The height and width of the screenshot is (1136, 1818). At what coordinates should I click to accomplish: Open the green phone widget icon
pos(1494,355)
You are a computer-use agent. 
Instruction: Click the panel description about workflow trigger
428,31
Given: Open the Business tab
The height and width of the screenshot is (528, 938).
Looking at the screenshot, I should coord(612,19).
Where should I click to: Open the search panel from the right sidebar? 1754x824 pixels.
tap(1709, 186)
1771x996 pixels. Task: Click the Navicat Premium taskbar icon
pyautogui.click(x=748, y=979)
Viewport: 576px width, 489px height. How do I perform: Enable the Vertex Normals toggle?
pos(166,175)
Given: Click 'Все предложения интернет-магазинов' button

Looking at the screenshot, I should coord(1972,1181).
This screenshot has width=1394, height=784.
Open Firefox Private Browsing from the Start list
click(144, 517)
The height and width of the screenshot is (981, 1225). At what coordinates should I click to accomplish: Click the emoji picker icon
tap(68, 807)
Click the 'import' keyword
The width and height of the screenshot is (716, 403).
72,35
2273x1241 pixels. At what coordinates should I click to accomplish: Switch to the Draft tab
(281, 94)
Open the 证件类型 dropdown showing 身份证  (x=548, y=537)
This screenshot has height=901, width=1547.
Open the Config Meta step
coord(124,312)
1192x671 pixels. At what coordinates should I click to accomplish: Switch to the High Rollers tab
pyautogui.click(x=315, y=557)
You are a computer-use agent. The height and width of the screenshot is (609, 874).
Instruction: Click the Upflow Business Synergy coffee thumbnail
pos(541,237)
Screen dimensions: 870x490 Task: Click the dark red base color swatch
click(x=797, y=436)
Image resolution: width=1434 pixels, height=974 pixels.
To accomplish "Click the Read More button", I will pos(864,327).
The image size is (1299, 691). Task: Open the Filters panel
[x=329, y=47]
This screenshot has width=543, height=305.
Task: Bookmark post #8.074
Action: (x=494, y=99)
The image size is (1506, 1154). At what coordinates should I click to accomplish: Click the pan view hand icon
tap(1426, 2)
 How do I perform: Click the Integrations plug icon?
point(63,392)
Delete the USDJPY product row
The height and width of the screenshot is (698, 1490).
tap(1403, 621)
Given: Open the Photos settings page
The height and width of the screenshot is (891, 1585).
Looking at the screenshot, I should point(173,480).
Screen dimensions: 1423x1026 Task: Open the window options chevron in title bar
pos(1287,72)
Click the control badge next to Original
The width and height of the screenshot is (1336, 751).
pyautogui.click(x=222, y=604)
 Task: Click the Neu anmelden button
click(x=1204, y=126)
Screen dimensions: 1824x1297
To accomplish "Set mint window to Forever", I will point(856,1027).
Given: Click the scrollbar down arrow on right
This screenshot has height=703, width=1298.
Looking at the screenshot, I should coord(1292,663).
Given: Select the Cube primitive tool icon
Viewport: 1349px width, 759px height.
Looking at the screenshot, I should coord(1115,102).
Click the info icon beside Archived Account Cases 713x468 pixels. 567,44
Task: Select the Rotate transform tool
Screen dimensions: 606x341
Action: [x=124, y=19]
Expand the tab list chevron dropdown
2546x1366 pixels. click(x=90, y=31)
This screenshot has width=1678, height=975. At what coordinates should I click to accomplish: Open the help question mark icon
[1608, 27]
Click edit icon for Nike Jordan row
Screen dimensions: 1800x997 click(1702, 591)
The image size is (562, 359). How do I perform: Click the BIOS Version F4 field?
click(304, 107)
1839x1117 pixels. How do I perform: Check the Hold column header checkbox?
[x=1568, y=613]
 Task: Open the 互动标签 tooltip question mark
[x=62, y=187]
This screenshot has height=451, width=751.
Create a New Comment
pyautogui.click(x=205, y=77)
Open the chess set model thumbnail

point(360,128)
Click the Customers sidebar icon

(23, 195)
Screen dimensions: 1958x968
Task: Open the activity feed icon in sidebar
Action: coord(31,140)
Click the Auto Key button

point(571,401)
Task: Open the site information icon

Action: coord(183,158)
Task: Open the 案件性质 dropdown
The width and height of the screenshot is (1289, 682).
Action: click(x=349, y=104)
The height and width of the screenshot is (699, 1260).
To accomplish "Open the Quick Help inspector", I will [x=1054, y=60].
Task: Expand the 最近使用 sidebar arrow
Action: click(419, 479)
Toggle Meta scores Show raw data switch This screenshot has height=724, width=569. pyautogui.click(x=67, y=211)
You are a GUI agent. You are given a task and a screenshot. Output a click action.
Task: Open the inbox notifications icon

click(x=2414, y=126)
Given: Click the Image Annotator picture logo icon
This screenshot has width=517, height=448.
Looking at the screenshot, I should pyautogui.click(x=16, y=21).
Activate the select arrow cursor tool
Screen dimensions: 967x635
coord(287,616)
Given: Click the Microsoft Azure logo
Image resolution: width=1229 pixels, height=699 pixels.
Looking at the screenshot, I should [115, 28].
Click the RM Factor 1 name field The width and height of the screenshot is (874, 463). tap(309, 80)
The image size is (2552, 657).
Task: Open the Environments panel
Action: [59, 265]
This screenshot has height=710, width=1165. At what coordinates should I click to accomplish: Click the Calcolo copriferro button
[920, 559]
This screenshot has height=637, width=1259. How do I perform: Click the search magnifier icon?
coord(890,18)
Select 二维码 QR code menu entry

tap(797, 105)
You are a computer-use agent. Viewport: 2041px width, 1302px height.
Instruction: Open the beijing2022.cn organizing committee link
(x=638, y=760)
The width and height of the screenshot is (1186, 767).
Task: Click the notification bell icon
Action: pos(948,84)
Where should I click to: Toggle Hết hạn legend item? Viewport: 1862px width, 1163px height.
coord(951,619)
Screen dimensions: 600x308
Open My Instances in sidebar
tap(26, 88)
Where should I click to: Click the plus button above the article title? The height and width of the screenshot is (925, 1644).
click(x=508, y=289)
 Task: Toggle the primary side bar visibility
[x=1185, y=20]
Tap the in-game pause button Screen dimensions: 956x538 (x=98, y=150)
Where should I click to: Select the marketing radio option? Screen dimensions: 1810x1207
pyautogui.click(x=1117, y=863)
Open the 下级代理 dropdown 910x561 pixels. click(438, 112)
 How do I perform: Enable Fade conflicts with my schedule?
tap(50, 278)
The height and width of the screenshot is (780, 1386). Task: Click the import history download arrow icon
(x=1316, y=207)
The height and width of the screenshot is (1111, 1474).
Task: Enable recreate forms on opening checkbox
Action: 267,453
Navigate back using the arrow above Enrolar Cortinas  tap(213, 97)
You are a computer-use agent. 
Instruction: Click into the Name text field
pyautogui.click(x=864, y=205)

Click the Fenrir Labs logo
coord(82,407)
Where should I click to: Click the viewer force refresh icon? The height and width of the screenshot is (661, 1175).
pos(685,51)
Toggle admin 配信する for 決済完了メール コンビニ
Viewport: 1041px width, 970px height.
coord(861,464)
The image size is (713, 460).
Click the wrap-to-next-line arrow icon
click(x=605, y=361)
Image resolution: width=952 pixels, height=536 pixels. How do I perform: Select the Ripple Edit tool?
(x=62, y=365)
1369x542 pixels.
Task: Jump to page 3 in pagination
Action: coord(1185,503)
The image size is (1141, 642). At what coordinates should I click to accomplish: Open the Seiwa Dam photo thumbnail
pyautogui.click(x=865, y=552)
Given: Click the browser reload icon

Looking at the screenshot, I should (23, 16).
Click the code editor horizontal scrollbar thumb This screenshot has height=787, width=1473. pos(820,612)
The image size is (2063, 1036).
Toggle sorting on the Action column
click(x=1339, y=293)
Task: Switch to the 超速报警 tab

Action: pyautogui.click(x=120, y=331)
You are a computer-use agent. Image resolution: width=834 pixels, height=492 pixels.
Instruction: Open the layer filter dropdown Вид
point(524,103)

------------------------

* _WHAT YOU HAVE TO DO_: Give back each line above exactly as written.

* _WRITTEN ANSWER_:
The height and width of the screenshot is (1136, 1818). At what coordinates should I click to accomplish: Open the green phone widget icon
pos(1494,355)
You are a computer-use agent. 
Instruction: Click the panel description about workflow trigger
428,31
Given: Open the Business tab
The height and width of the screenshot is (528, 938).
Looking at the screenshot, I should coord(612,19).
Where should I click to: Open the search panel from the right sidebar? 1754x824 pixels.
tap(1709, 186)
1771x996 pixels. Task: Click the Navicat Premium taskbar icon
pyautogui.click(x=748, y=979)
Viewport: 576px width, 489px height. How do I perform: Enable the Vertex Normals toggle?
pos(166,175)
Given: Click 'Все предложения интернет-магазинов' button

Looking at the screenshot, I should coord(1972,1181).
This screenshot has width=1394, height=784.
Open Firefox Private Browsing from the Start list
click(144, 517)
The height and width of the screenshot is (981, 1225). At what coordinates should I click to accomplish: Click the emoji picker icon
tap(68, 807)
Click the 'import' keyword
The width and height of the screenshot is (716, 403).
72,35
2273x1241 pixels. At what coordinates should I click to accomplish: Switch to the Draft tab
(281, 94)
Open the 证件类型 dropdown showing 身份证  (x=548, y=537)
This screenshot has height=901, width=1547.
Open the Config Meta step
coord(124,312)
1192x671 pixels. At what coordinates should I click to accomplish: Switch to the High Rollers tab
pyautogui.click(x=315, y=557)
You are a computer-use agent. The height and width of the screenshot is (609, 874).
Instruction: Click the Upflow Business Synergy coffee thumbnail
pos(541,237)
Screen dimensions: 870x490 Task: Click the dark red base color swatch
click(x=797, y=436)
Image resolution: width=1434 pixels, height=974 pixels.
To accomplish "Click the Read More button", I will pos(864,327).
The image size is (1299, 691). Task: Open the Filters panel
[x=329, y=47]
This screenshot has width=543, height=305.
Task: Bookmark post #8.074
Action: (x=494, y=99)
The image size is (1506, 1154). At what coordinates should I click to accomplish: Click the pan view hand icon
tap(1426, 2)
 How do I perform: Click the Integrations plug icon?
point(63,392)
Delete the USDJPY product row
The height and width of the screenshot is (698, 1490).
tap(1403, 621)
Given: Open the Photos settings page
The height and width of the screenshot is (891, 1585).
Looking at the screenshot, I should point(173,480).
Screen dimensions: 1423x1026 Task: Open the window options chevron in title bar
pos(1287,72)
Click the control badge next to Original
The width and height of the screenshot is (1336, 751).
pyautogui.click(x=222, y=604)
 Task: Click the Neu anmelden button
click(x=1204, y=126)
Screen dimensions: 1824x1297
To accomplish "Set mint window to Forever", I will point(856,1027).
Given: Click the scrollbar down arrow on right
This screenshot has height=703, width=1298.
Looking at the screenshot, I should coord(1292,663).
Given: Select the Cube primitive tool icon
Viewport: 1349px width, 759px height.
Looking at the screenshot, I should coord(1115,102).
Click the info icon beside Archived Account Cases 713x468 pixels. 567,44
Task: Select the Rotate transform tool
Screen dimensions: 606x341
Action: [x=124, y=19]
Expand the tab list chevron dropdown
2546x1366 pixels. click(x=90, y=31)
This screenshot has width=1678, height=975. At what coordinates should I click to accomplish: Open the help question mark icon
[1608, 27]
Click edit icon for Nike Jordan row
Screen dimensions: 1800x997 click(1702, 591)
The image size is (562, 359). How do I perform: Click the BIOS Version F4 field?
click(304, 107)
1839x1117 pixels. How do I perform: Check the Hold column header checkbox?
[x=1568, y=613]
 Task: Open the 互动标签 tooltip question mark
[x=62, y=187]
This screenshot has height=451, width=751.
Create a New Comment
pyautogui.click(x=205, y=77)
Open the chess set model thumbnail

point(360,128)
Click the Customers sidebar icon

(23, 195)
Screen dimensions: 1958x968
Task: Open the activity feed icon in sidebar
Action: coord(31,140)
Click the Auto Key button

point(571,401)
Task: Open the site information icon

Action: coord(183,158)
Task: Open the 案件性质 dropdown
The width and height of the screenshot is (1289, 682).
Action: click(x=349, y=104)
The height and width of the screenshot is (699, 1260).
To accomplish "Open the Quick Help inspector", I will [x=1054, y=60].
Task: Expand the 最近使用 sidebar arrow
Action: click(419, 479)
Toggle Meta scores Show raw data switch This screenshot has height=724, width=569. pyautogui.click(x=67, y=211)
You are a GUI agent. You are given a task and a screenshot. Output a click action.
Task: Open the inbox notifications icon

click(x=2414, y=126)
Given: Click the Image Annotator picture logo icon
This screenshot has width=517, height=448.
Looking at the screenshot, I should pyautogui.click(x=16, y=21).
Activate the select arrow cursor tool
Screen dimensions: 967x635
coord(287,616)
Given: Click the Microsoft Azure logo
Image resolution: width=1229 pixels, height=699 pixels.
Looking at the screenshot, I should [115, 28].
Click the RM Factor 1 name field The width and height of the screenshot is (874, 463). tap(309, 80)
The image size is (2552, 657).
Task: Open the Environments panel
Action: [59, 265]
This screenshot has height=710, width=1165. At what coordinates should I click to accomplish: Click the Calcolo copriferro button
[920, 559]
This screenshot has height=637, width=1259. How do I perform: Click the search magnifier icon?
coord(890,18)
Select 二维码 QR code menu entry

tap(797, 105)
You are a computer-use agent. Viewport: 2041px width, 1302px height.
Instruction: Open the beijing2022.cn organizing committee link
(x=638, y=760)
The width and height of the screenshot is (1186, 767).
Task: Click the notification bell icon
Action: pos(948,84)
Where should I click to: Toggle Hết hạn legend item? Viewport: 1862px width, 1163px height.
coord(951,619)
Screen dimensions: 600x308
Open My Instances in sidebar
tap(26, 88)
Where should I click to: Click the plus button above the article title? The height and width of the screenshot is (925, 1644).
click(x=508, y=289)
 Task: Toggle the primary side bar visibility
[x=1185, y=20]
Tap the in-game pause button Screen dimensions: 956x538 (x=98, y=150)
Where should I click to: Select the marketing radio option? Screen dimensions: 1810x1207
pyautogui.click(x=1117, y=863)
Open the 下级代理 dropdown 910x561 pixels. click(438, 112)
 How do I perform: Enable Fade conflicts with my schedule?
tap(50, 278)
The height and width of the screenshot is (780, 1386). Task: Click the import history download arrow icon
(x=1316, y=207)
The height and width of the screenshot is (1111, 1474).
Task: Enable recreate forms on opening checkbox
Action: 267,453
Navigate back using the arrow above Enrolar Cortinas  tap(213, 97)
You are a computer-use agent. 
Instruction: Click into the Name text field
pyautogui.click(x=864, y=205)

Click the Fenrir Labs logo
coord(82,407)
Where should I click to: Click the viewer force refresh icon? The height and width of the screenshot is (661, 1175).
pos(685,51)
Toggle admin 配信する for 決済完了メール コンビニ
Viewport: 1041px width, 970px height.
coord(861,464)
The image size is (713, 460).
Click the wrap-to-next-line arrow icon
click(x=605, y=361)
Image resolution: width=952 pixels, height=536 pixels. How do I perform: Select the Ripple Edit tool?
(x=62, y=365)
1369x542 pixels.
Task: Jump to page 3 in pagination
Action: coord(1185,503)
The image size is (1141, 642). At what coordinates should I click to accomplish: Open the Seiwa Dam photo thumbnail
pyautogui.click(x=865, y=552)
Given: Click the browser reload icon

Looking at the screenshot, I should (23, 16).
Click the code editor horizontal scrollbar thumb This screenshot has height=787, width=1473. pos(820,612)
The image size is (2063, 1036).
Toggle sorting on the Action column
click(x=1339, y=293)
Task: Switch to the 超速报警 tab

Action: pyautogui.click(x=120, y=331)
You are a computer-use agent. Image resolution: width=834 pixels, height=492 pixels.
Instruction: Open the layer filter dropdown Вид
point(524,103)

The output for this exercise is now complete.